Huawei Pushes Back On FCC Efforts to Bar It From U.S. Networks
FCC’s concerns Huawei is a Chinese spying tool are unfounded and based in rumor, the company said.
The Chinese telecom Huawei shot back Wednesday at a Federal Communications Commission proposal that would make it more difficult for telephone and internet companies to buy the company’s products.
The statement follows several months of claims by federal and congressional officials that Huawei is too closely tied to the Chinese government and might be a jumping off point for cyberattacks or spying on Americans.
“U.S. authorities have made a series of allegations against Huawei that simply aren't true,” the company said in an email to reporters.
The statement added: “No government agency has ever tried to intervene in our operations or decisions” and that “U.S. authorities should not base major legislative decisions on speculation and rumor.”
The FCC proposal would deny money from FCC’s Universal Service Fund “to purchase equipment or services from companies that pose a national security threat to United States communications networks or the communications supply chain,” Commissioner Ajit Pai has said.
The FCC’s $8.5 billion Universal Service Fund provides money to lower the cost of telephone and internet service in high-cost areas and to expand services to rural and low-income areas.
The commission is scheduled to discuss the notice of proposed rulemaking at an April 17 meeting. A fact sheet outlining the rule mentions congressional concern about Huawei numerous times but does not single it out for enforcement.
The fact sheet also lists the Chinese telecom ZTE, another likely target of the prohibition.
If the FCC adopts its proposal, Huawei said, “rural operators will have fewer options available to them, and the consumers and businesses that depend on them will have less access to quality and convenient telecommunications services.”
A 2012 report by the House Intelligence Committee described congressional concerns about Huawei’s and ZTE’s independence from the Chinese government and risks the companies pose to U.S. national security.

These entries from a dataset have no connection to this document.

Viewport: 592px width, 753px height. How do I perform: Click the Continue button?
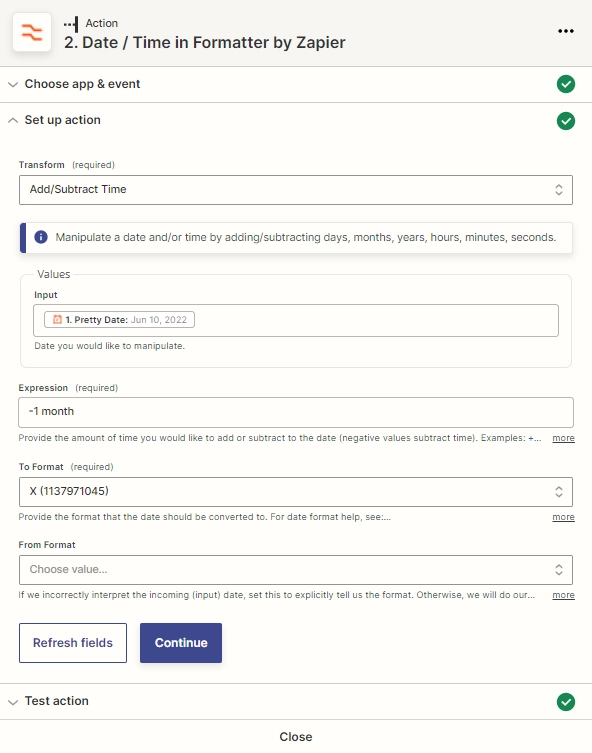point(181,643)
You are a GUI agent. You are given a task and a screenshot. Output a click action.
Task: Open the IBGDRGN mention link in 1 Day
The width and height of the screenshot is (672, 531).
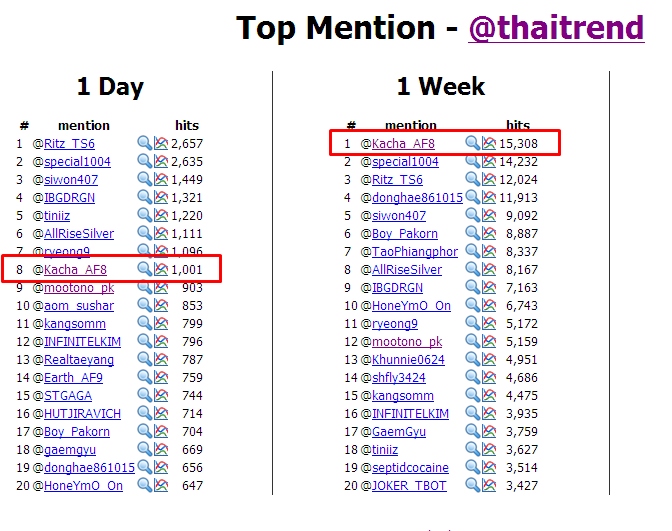click(69, 198)
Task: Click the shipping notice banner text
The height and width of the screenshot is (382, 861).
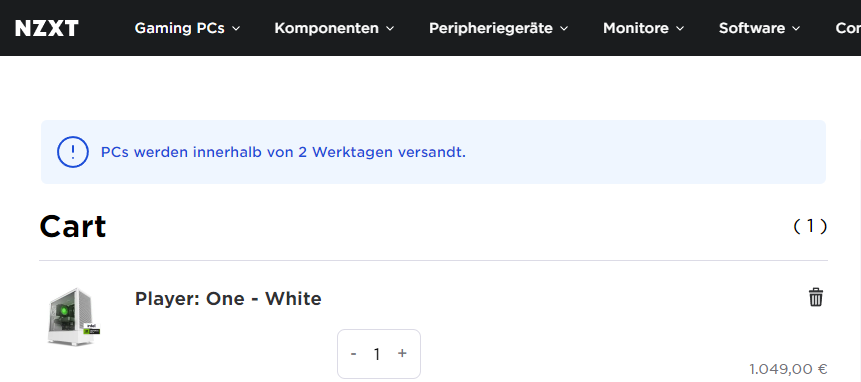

Those concerns ramped up again in February when Sens. Marco Rubio, R-Fla., and Tom Cotton, R-Ark., introduced a bill banning the companies and their partners from federal networks.
The bill followed a Homeland Security Department directive banning the Russian anti-virus company Kaspersky Lab from federal networks over concerns it could be used as a Russian government hacking tool. Kaspersky is currently challenging that ban and a separate ban imposed by Congress in U.S. federal court.